Saudi Arabia has begun an investigation into why a crane collapsed in the Muslim holy city of Makkah, killing at least 107 people. There have been concerns about safety on Saudi construction sites in the past. The fact is that this is a busy time with the Haj pilgrimage near, and there should have been absolute security insured for the pilgrims. Reports suggest that out of the 238 injures, 47 are Pakistanis.

There are a series of cranes overlooking the mosque. Irfan al-Alawi, co-founder of the Makkah-based Islamic Heritage Research Foundation, compared the carnage to that caused by a bomb. He feels that the authorities are more concerned with constant expansion rather than preserving heritage, and this time it has cost lives. The Saudi government has come under constant criticism over erasing shrines and relics from Makkah over the past half century.

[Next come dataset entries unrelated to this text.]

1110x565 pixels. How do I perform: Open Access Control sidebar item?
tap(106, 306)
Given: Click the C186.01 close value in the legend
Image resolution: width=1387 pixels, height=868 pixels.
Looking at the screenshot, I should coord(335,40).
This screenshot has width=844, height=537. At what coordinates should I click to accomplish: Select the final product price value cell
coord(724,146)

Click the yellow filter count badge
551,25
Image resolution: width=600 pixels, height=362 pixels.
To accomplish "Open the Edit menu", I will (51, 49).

Currently they are undertaking a massive project to expand the area of the mosque by 400,000 square metres, allowing it to accommodate up to 2.2 million people at once. It is also believed that because of multi-billion dollar investments, the Haj has become nearly incident-free in recent years as expansion has decreased the risk of stampedes.

Many count those who have lost their lives as martyrs, blessed that they died at one the holiest place in the world. However, this is no excuse for negligence on the part of Saudi authorities and they must not be allowed to skirt the issue with such arguments about martyrdom. Whether the incident was due to negligence or whether it was just an unforeseen accident, the loss of life is extremely sad and our deepest sympathies go out to the families of the people who have lost their lives.